Requirement: From the data below, retype exactly the lines starting with the one that contains "Instruction: Switch to" and ending with the one that contains "Select the 前月比(率) label", both included.

Task data:
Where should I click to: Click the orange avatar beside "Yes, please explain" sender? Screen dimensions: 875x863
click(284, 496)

==

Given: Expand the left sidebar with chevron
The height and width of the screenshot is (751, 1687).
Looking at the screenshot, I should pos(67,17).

==

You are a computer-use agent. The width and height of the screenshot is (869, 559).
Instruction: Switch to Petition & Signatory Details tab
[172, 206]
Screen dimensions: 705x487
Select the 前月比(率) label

Response area:
Instruction: Switch to Petition & Signatory Details tab
[172, 206]
Screen dimensions: 705x487
Select the 前月比(率) label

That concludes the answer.